Sabato 2 giugno alle ore 18, presso la Saletta Multimediale CEAS- Centro di Educazione Ambientale Porta del Parco di Torpè, in collaborazione con la Biblioteca Comunale del paese, verrà presentato il libro Colpi di Scure e Sensi di Colpa, scritto da Fiorenzo Caterini.
Antropologo, scrittore, studioso di storia, ambiente e cultura della Sardegna, lavora nel Corpo Forestale Regionale con l’incarico di Comandante di Stazione. È autore del libro presentato a Torpè, oltre che di articoli apparsi su numerosi siti internet ed, in particolare, sulla testata giornalistica “Sardegnablogger”, della quale è anche redattore.
Colpi di Scure e Sensi di Colpa è un saggio, giunto alla quarta ristampa, già classico sulla storia del disboscamento e sulle altre questioni ambientali in Sardegna: infatti, fin dalle epoche neolitiche e nuragiche, l’uomo ha instaurato con i boschi una dialettica intensa e conflittuale, pur ricavando il suo spazio vitale dall’ambiente che lo circondava.
Nelle fasce climatiche temperate, la selva costituiva uno spazio da conquistare ma, allo stesso tempo, da salvare dalla distruzione perché necessario alla sopravvivenza e potente costruttore di simboli, ignoto, mistero e sacro.
A causa dei mutamenti della modernità, il confine tra lo spazio abitato e quello funzionale e simbolico, rappresentato dalla natura, è sparito tramutandosi in merce.

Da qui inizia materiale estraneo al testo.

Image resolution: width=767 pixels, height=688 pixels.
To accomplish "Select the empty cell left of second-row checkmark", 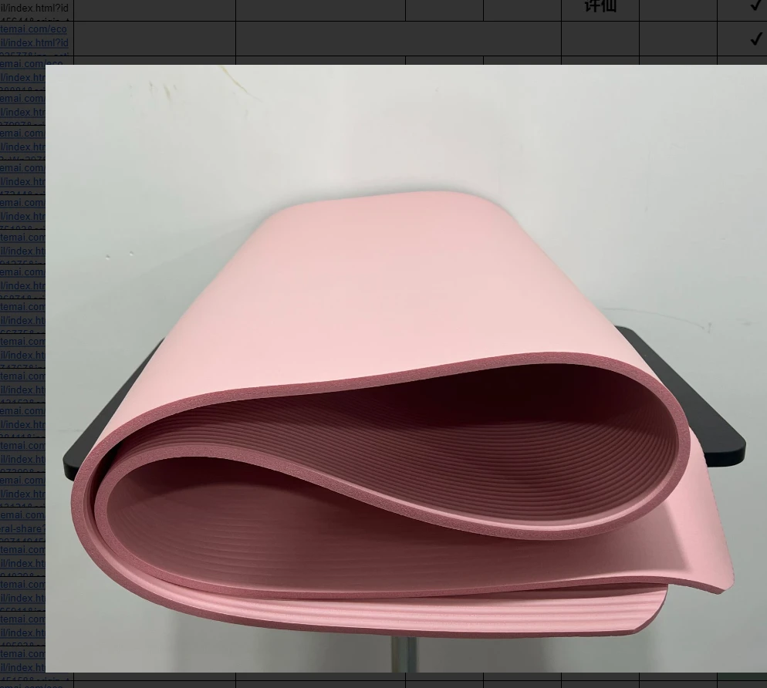I will [677, 39].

Nella nostra Regione, il passaggio dall’economia di sussistenza a quella di mercato non avvenne gradatamente, né nell’epoca del feudalesimo iberico con la sua stagnazione, né in quella di dominazione piemontese; gli speculatori, avvoltoi pronti a mettere le mani sul patrimonio boschivo sardo per trasformarlo in una sorta di miniera di legname pronto a diventare moneta di scambio nelle vie del mare, allontanarono l’uomo dalla natura, che era sempre stata sua maestra e compagna di vita.

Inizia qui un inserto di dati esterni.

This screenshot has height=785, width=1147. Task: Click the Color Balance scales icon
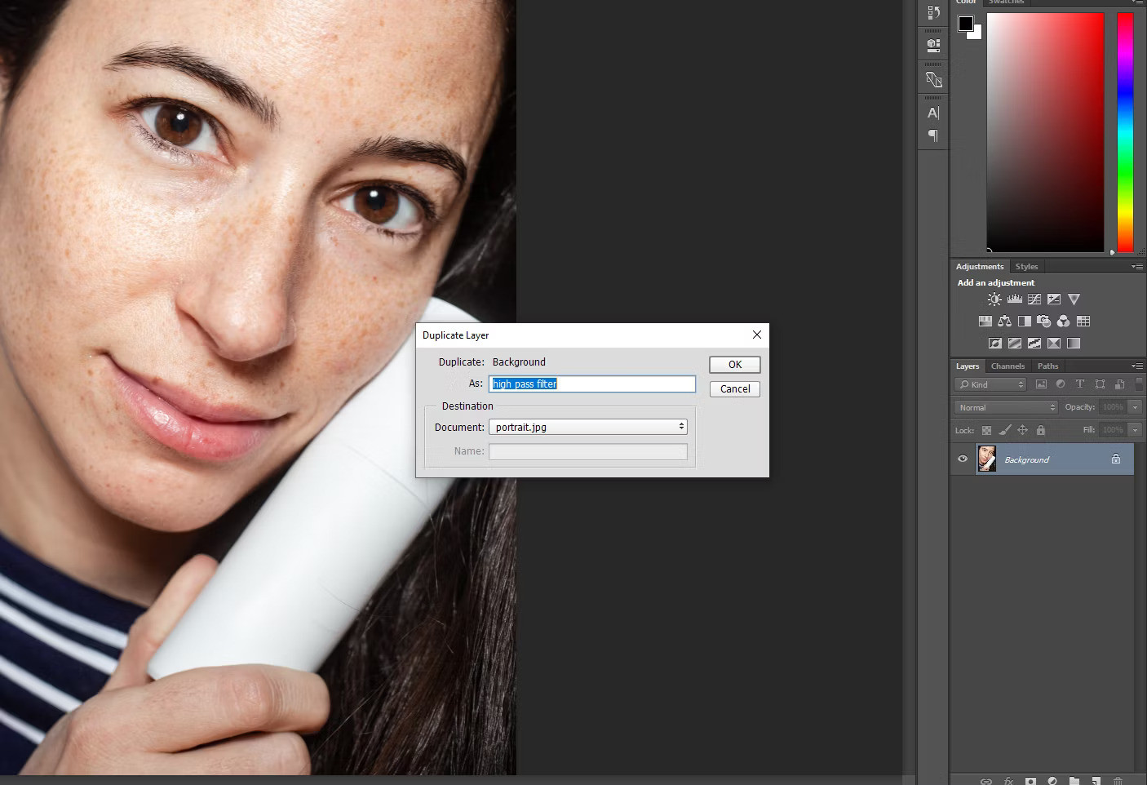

Fiorenzo Caterini, autore del saggio in questione e del libro La Mano destra della storia, sui processi di oscuramento della storia e di decostruzione della memoria in Sardegna, rifletterà dunque sulle trasformazioni anti-ecologiche dell’ambiente, sulle conseguenze attuali e future dei disastri ambientali, sulle vecchie e nuove forme di sfruttamento delle risorse dell’Isola e sull’importanza di non trascurare la memoria negli avvenimenti della storia.
La presentazione della sua seconda opera, Colpi di Scure e Sensi di Colpa, sarà introdotta dall’associazione culturale “Resilienza” ed accompagnata dalla rappresentazione di alcune scene tratte dallo spettacolo teatrale ispirato al libro stesso, intitolato “Stato d’Assedio”.